No pasaron tantos años, es una imagen bastante fácil de traer a la mente, en parte gracias a Facebook. En aquel departamento, que fue también caja de Pandora, un veinticuatro a la noche se habían juntado tíos y primos, los de acá y los de lejos, alrededor de una mesa iluminada por foquitos tenues y algunas velas, en la que se hablaba en voz baja. En la habitación de al lado, separada apenas por una arcada y una puerta de vidrio, descansaba la abuela en su cama de hospital domiciliario, quizás con algo de morfina en sangre. La comida no la recuerdo, ni si había música de fondo, pero sí la pantomima de ponernos sombreritos rojos con un pompón blanco para sacarnos una foto unidos y sonrientes, brindando amuchados como el equipo que nunca fuimos. Pasa en muchas familias, ¿verdad? Después del retrato cosmético, el verdadero brindis: levantarse y pasar a la otra habitación para saludar con los ojos llenos de lágrimas, algunas más genuinas que otras, a la casi inconsciente abuela, darle la mano como tal vez nunca antes se la habían dado. Un recuerdo inalterable y permanente en pixeles, feliz para las redes sociales de la última vez que nos vimos todos las caras, ya que menos de cuarenta y ocho horas después la abuela fallecía y la fantasía se terminaba de derrumbar. Los hermanos sean divididos, como los bienes, los libros, los muebles, las cacerolas y los dólares de una venta inmobiliaria que tarda demasiado en resolverse y termina de quebrar los lazos fraternales. Le hubiera dicho “Nana, levantate y andá” solo para ahorrarnos el bochorno, pero temí que lo hiciera y se diera cuenta de que ella era lo único que nos había hecho parecer una familia. Por las dudas no asistí al velorio, mejor mantenerse alejada y evitar milagros indeseados, la Nana se merecía descansar.

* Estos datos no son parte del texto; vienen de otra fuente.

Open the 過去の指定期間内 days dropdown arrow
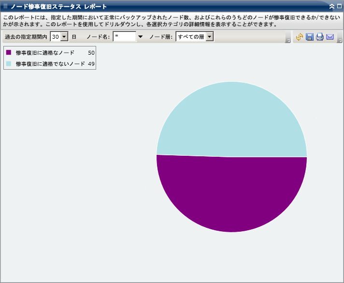Screen dimensions: 344x283 point(64,37)
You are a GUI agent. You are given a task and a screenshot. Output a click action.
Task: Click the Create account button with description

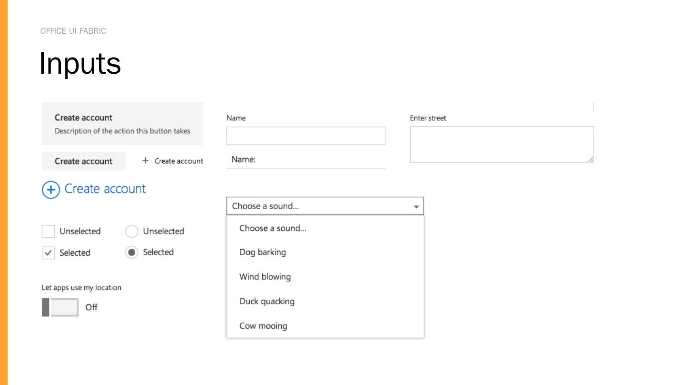(x=122, y=124)
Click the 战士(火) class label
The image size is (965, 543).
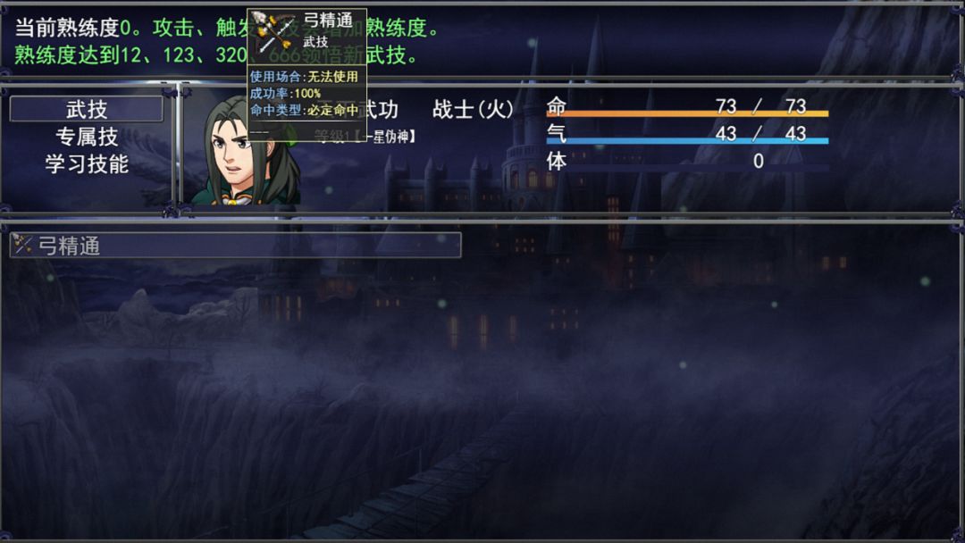[x=473, y=110]
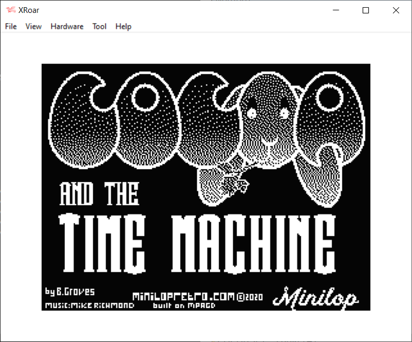This screenshot has height=342, width=412.
Task: Close the XRoar emulator window
Action: 396,10
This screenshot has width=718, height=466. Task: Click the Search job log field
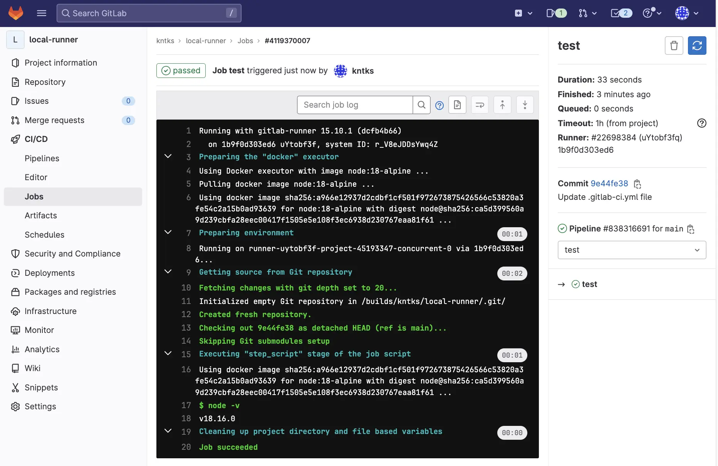pyautogui.click(x=355, y=105)
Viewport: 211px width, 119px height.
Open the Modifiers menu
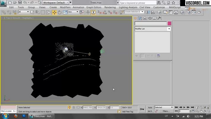click(65, 7)
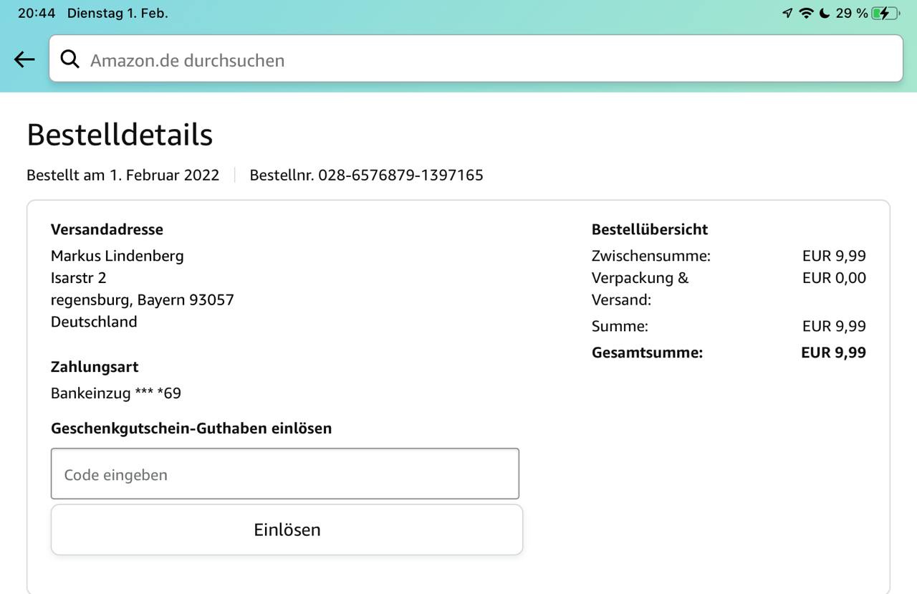Viewport: 917px width, 594px height.
Task: Click the recipient name Markus Lindenberg
Action: click(x=117, y=256)
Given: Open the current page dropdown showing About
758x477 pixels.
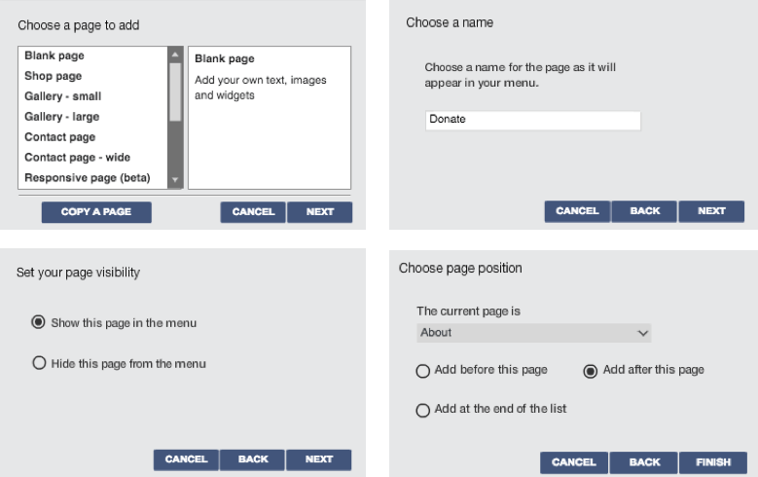Looking at the screenshot, I should tap(533, 333).
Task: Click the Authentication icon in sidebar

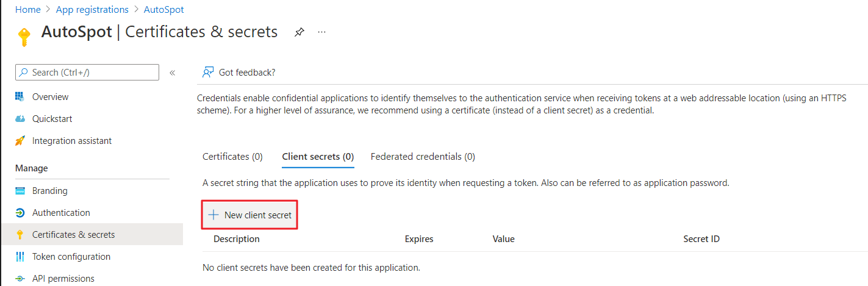Action: tap(20, 213)
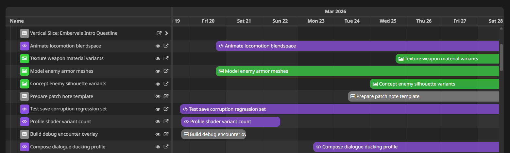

Ese ya no es mi mundo ni me interesa. Con mi padre está todo bien lo vea o no, hace años respeta que pase las fiestas con amigos o con el lado materno. Ahora solo me importa decidir si va a pasar el veinticuatro a la noche con la nueva familia de mi madre o si en la casa de mis suegros, si quiero arriesgarme a poner decoraciones navideñas que mi hijo felino puede llegar a destrozar a pesar de ser un gato ya mayor. Sí, ahora decoraría, porque hace años que no puedo ser el Grinch. Y aunque sea sagitariana y no crea en Él, estoy segura de que Capricornio es su signo. Y aunque ahora en vez de pañales y una tela blanca use un traje de Papá Noel cada veinticuatro de diciembre a la noche, quién sabe qué me depararán mis treinta y tres años y sus navidades.